Place the toasted slivered almonds and coconut flakes in the bowl of a food processor and pulse them together until the texture resembles coarse cornmeal.
Add 2 tablespoons maple syrup, 1 tablespoon melted coconut oil, ½ teaspoon cinnamon, and ¼ teaspoon Diamond Crystal kosher salt. Pulse until combined. The crumbs should stick together when you pinch some together between your fingers.
Line a 8-inch square pan with parchment paper and transfer the crust ingredients into the pan. Use an offset spatula to make sure the crust is evenly distributed on the bottom.
Place the crust in the freezer while you make the filling.
In a high speed blender, combine the soaked cashews, coconut cream or coconut milk, ¼ cup melted coconut oil, ¼ cup maple syrup, vanilla, and ¼ teaspoon Diamond Crystal kosher salt. Blend until silky smooth.
Pour the filling through a fine mesh sieve onto the crust. The sieve can break up any big air bubbles that form.
Cover the pan with a silicone lid, aluminum foil, or plastic wrap and freeze until solid (about 6 hours or overnight).

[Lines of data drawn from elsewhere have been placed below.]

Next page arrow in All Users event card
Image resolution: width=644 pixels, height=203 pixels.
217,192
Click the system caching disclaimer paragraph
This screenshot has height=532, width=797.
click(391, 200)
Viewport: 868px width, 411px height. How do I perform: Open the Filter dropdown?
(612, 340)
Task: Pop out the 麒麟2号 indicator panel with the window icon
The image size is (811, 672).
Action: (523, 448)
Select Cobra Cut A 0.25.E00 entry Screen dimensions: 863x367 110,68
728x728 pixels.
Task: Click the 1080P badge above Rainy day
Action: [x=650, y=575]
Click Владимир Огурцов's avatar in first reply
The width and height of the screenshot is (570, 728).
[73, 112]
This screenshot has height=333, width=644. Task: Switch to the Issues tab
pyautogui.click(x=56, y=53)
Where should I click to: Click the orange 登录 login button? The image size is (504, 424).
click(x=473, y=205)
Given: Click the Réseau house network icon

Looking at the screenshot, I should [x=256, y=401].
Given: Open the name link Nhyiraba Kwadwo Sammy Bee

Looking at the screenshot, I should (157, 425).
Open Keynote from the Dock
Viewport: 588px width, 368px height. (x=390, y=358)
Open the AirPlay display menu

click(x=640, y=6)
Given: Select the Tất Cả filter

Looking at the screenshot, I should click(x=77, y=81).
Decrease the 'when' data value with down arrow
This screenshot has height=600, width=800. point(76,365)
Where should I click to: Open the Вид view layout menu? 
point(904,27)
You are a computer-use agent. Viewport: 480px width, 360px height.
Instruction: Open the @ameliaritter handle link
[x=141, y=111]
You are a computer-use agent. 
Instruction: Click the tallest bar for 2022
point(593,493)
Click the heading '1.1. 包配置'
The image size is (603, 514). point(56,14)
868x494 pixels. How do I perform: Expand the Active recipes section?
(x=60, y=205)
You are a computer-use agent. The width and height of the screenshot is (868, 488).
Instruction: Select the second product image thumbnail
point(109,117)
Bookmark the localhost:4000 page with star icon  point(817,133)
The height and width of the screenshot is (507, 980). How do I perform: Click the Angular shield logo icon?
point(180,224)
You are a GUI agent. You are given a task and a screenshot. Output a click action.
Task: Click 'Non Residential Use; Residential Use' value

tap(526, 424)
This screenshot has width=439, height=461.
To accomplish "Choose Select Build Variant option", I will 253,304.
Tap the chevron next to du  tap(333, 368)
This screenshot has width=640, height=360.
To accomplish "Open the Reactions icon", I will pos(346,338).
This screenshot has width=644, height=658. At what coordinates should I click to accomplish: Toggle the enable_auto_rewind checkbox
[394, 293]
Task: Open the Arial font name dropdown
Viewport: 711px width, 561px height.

When you’re ready to serve the bars, take them out of the freezer, lift out of the pan using the parchment flaps, and cut into 16 squares with a knife or pastry scraper. If the bars are frozen too solid, let them thaw for a few minutes before cutting.
Before you eat the bars, go ahead and top them with extra toasted coconut flakes or melted dark chocolate, if desired. The coconut bars taste great straight from the freezer—almost like coconut ice cream bars! If you prefer the bars to have a softer texture, you can thaw them in the fridge before serving, Either way, they’re delicious!